Bir düş karesinde unutulmuş çocukluğum.
Bir gerçeğin kehanet alfabesinde pörsümüş imgelerin
başkaldırışı.
Yerin göğün kundaklandığı ve ruhumun sarmalında elimden
düşürmediğim taş-bebek tüm çocukluğumu ona adadığım günde kaç vakit
kundaklarken sıska bedenini ve kuluçkada hikâyelerim, ninnilerini eksik etmeyen
annemin sıcak elleri.
Kutsanmış şarkılar mozaiği ve evin penceresinde konuşlu
göçmen kuşlar.
Gölgelerin tutarsızlığı ve lalden sözcükler önüm arkam sağım
solum sobe: ben hala çocuğum.
Tekelinde kaldığım kadar çocukluğumun…
Z/afiyet belledikleri insanların ve göç mevsimine denk düşen
ergenlik yıllarım kendimle barışık olsam bile ruhumla bedenim arasına nifak
sokanlar ve elimde o devasa büyüteç içime odaklandığım sürecin baskısında
derdim tasam yok iken de kendimle ve çocuk aklımla inandığım her insan her
çocuk nasıl ki benim arkadaşım…
Oysaki yalnızım.
Oysaki ben yalnız bir çocuk oldum elbet yalnızlığı ben
seçmedim insanlardı sırça köşkünde yaşarken üstüme çamur sıçratan ve kim bilir
kaç defa tası tarağı toplayıp da gidecek iken kendimden.

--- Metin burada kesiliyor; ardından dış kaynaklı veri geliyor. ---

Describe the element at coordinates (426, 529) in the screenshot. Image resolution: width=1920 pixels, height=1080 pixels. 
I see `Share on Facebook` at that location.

Bir buluta rast geldim sonra.
Hayalperest
varlığımla umut belledim her yeni günü ve her hayalimi de gerçek kılmak adına
canhıraş cebelleştiğim kadar hayatla ve gerçeklerle sadece bir kumpas olduğunu
bilemediğim kadar hayatın ve işte yüreğimin ilk kırık fay hattı bense ne çok
kere af dilemişken Tanrıdan sevdiklerim adına.
Sevginin
mahiyetinde kökledim de duygularımı henüz körüklü otobüslerin tedavülde
olmadığı yıllarda belki de sığındığım bir gardı binek bildiğim vagonların cam
kenarında jet hızıyla ilerlerken tren en çok da gözüme lokomotifi kestirdiğim
ve de ruhumda saklı o körebe.
Göğün yere göz
kırptığı.
Yerkürenin de
ayaklarının yerden kesildiği…
Ve muzip yüreğimle
kolaylıkla da sevebilirken insanları içimdeki âlemi de sunmuşken altın tepside.
Kordan heceler.
Kordan yenilgiler.
Şairin de
vurguladığı üzere:
‘’
Elimde, cennete yollamak istediğim tek kelime “çocukluğum” kalmıştı.’’
Cennetin müdavimi.
Çocuk aklımın
kaçkın imgeleri.
Ruhumun inşa ettiği
kumdan kaleleri bir rüzgârın dahi asla yıkamayacağına dair geliştirmiş olsam da
bu çılgınca düşünceyi.
Ve eş güdümlü
mermiler baskınında ilk olarak yıkılırken solumdaki kale’ m ve sonlanmadığı
kadar hayallerim ve minicik ellerime de en yakışan iken kurşundan kalemim.
İlk şiirlerimi
yazdığım o çocukluk günlerim, kayıp bir nesrin de neşrinde ipin ucunda
sallandıracak iken ruhumu ve bedenimi iplere asıldığım kadar da kanayan ellerim
ve yüreğim.
Her günün bir oyun
mahiyetinde olduğuna da hükmetmişken.
Dibi görmenin bir
ihtimal dâhilinde dahi olmadığına da kesinlikle inanmışken ve işte dünde takılı
o gelişim sürecinin çocukluk iksiri ve kesri:
Keşmekeşi cihanın
kaosu ruhumun kalburüstü duygularımın da başşehri elbet çocuk kalmak ve çocuksu
bir aşkla koca cihana kanat açmak ardı ardına kırılsa da kanatlarım kanadığıma
kani bir Allah’ın kulunu dahi kanatmayacağıma dair ettiğim yemin kutsal kitabın
üstüne.
Alametifarikası
oyunlarımın ve içinde saklandığım oyun bahçesini cennet bildiğim kadar da
hayatın tüm renklerini içime çektiğim bir avuç dahi olsa ruhumun külü ve el
avuç açmadan yaşıyor olabilmenin kıvancı ne de olsa ben hala bir çocuğum…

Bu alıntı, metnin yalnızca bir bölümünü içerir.